[morelisp]

At this point I trust the Go modules supply chain considerably more than any free distro's packaging, which is ultimately pulling from GitHub anyway.

[eeZah7Ux]

This is plain false. Most production-grade distribution do extensive vetting of the packages, both in terms of code and legal.

Additionally, distribution packages are tested by a significant number of users before the release.

Nothing of this sort happens around any language-specific package manager. You just get whatever happens to be around all software forges.

Unsurprisingly, there has been many serious supply chain attacks in the last 5 years. None of which affected the usual big distros.

[morelisp]

> None of which affected the usual big distros.

I guess we can argue about "big" but didn't both Arch (https://lists.archlinux.org/pipermail/aur-general/2018-July/...) and Gentoo (https://wiki.gentoo.org/wiki/Project:Infrastructure/Incident... and older, https://bugs.gentoo.org/show_bug.cgi?id=323691) have actual compromised packages? And also not five years ago, but Fedora (https://lists.fedoraproject.org/pipermail/announce/2011-Janu...) and Debian (https://www.debian.org/News/2003/20031202) had compromises but no known package changes.

[morelisp]

No, Go modules implement a global TOFU checksum database. Obviously a compromised upstream at initial pull would not be affected, but distros (other than the well-scoped commercial ones) don’t do anything close to security audits of every module they package either. Real-world untargeted SCAs come from compromised upstreams, not long-term bad faith actors. Go modules protects against that (as well as other forms of upstream incompetence that break immutable artifacts / deterministic builds).

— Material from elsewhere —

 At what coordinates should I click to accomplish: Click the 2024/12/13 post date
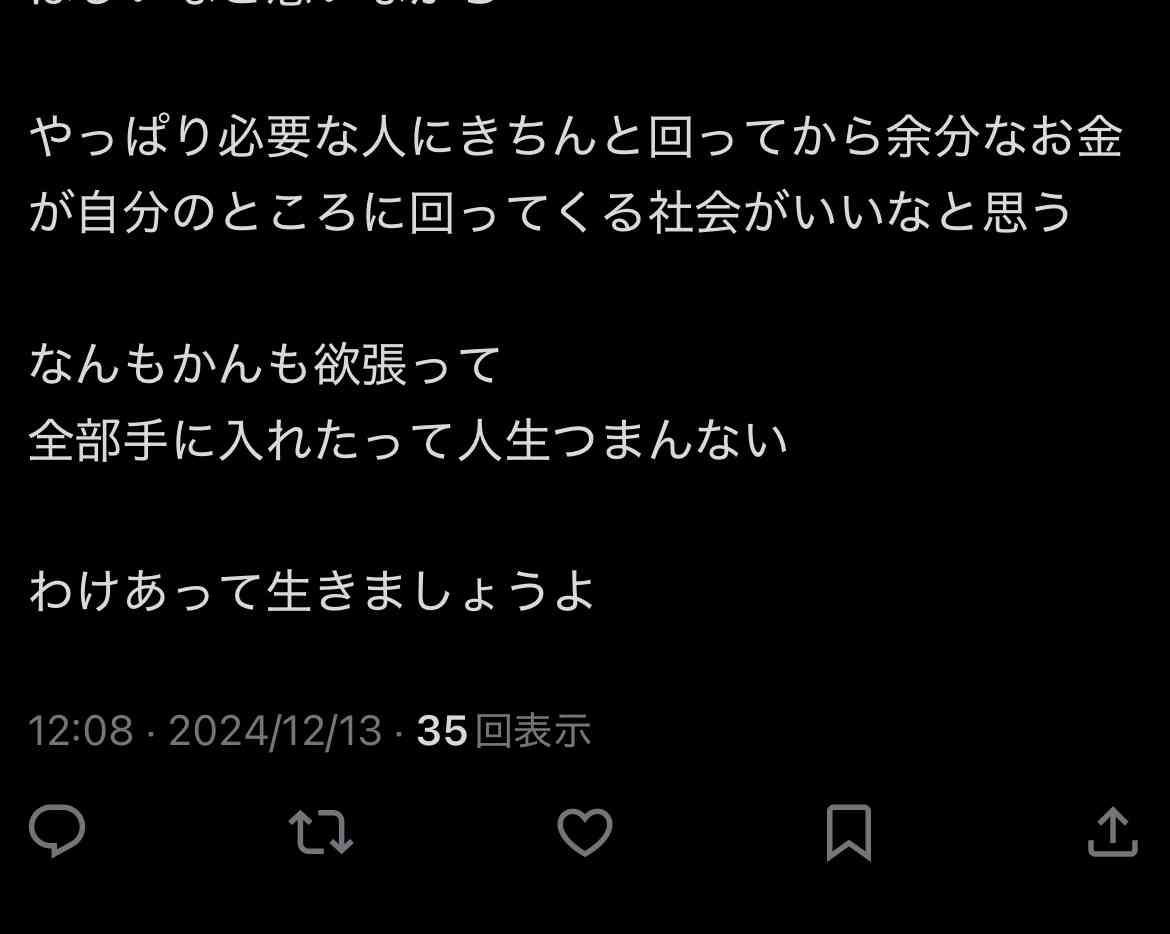275,730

MVS also prevents unexpected upgrades just because someone deleted a lockfile.

[dijit]

> At this point I trust the Go modules supply chain considerably more than any free distro's packaging

What has happened in the package ecosystem to make you believe this? Is it velocity of updates or actual trust?

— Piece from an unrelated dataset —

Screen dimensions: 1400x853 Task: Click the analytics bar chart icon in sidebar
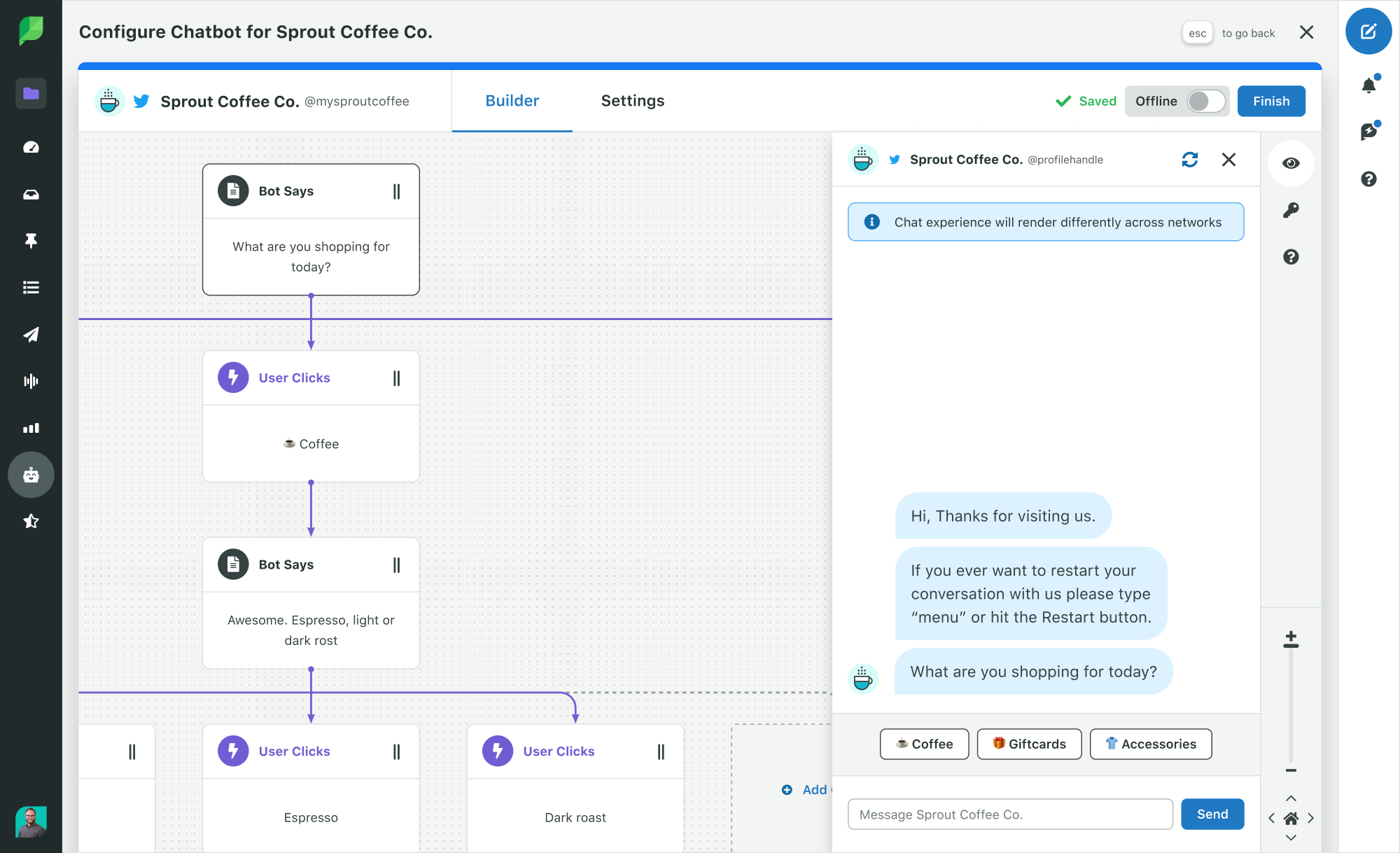30,427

I haven’t heard of any malicious package maintainers.

[morelisp]

Better automation ensuring packages are immutable, fewer humans in the packaging loop.

[dijit]

generally I prefer humans in the loop, someone to actually test things. This is why distros are stable compared to other distros which are more bleeding edge.

[morelisp]

For SC security, the fewer points of attack between me and the source the better.

For other kinds of quality, I have my own tests which are much more relevant to my use cases than whatever the distro maintainers are doing.

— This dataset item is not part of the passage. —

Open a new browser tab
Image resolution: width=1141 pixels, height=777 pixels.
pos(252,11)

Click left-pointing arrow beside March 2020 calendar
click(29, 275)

I've been a DD and while distros do work to integrate disparate upstreams as well as possible, they rarely reject packages for being fundamentally low quality or make significant quality judgements qua their role as maintainer (only when they're a maintainer because they're also a direct user). Other distributions do even less than Debian.

[dijit]

I have seen scenarios where package maintainers have rejected updating packages because the upstream is compromised though.

[morelisp]

Fedora currently packages 10646 crates. It's implausible that they're manually auditing each one at each upgrade for anything other than "test suites pass", let alone something like obfuscated security vulnerabilities.

In the end most distros will be saved by the fact they don't upgrade quickly. Which is also accomplished by MVS without putting another attack vector in the pipeline.